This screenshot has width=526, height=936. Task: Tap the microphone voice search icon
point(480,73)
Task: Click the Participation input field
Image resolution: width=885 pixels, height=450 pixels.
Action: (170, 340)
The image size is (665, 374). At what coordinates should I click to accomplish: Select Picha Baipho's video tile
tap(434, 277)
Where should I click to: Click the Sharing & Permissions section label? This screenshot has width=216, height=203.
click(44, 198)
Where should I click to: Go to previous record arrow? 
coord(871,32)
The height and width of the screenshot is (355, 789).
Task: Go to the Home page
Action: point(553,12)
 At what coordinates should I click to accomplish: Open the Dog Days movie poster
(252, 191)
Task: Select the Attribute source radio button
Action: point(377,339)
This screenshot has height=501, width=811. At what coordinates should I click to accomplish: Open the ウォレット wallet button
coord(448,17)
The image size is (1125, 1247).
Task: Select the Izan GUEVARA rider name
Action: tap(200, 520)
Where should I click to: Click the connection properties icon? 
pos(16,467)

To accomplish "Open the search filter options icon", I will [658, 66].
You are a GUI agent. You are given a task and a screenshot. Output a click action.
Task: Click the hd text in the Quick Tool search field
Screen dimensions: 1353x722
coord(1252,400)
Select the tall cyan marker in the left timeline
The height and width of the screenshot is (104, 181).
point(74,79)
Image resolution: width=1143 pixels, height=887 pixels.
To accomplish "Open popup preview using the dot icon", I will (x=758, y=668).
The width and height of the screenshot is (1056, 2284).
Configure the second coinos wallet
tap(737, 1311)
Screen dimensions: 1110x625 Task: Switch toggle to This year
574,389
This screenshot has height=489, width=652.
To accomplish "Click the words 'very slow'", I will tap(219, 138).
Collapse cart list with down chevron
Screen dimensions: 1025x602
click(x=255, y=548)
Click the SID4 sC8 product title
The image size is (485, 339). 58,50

_Exercise prompt_: Only the lines from the one holding "Collapse cart list with down chevron" through the end of the listing should appear in the response, each restated exactly.

_Written response_:
Collapse cart list with down chevron
Screen dimensions: 1025x602
click(x=255, y=548)
Click the SID4 sC8 product title
The image size is (485, 339). 58,50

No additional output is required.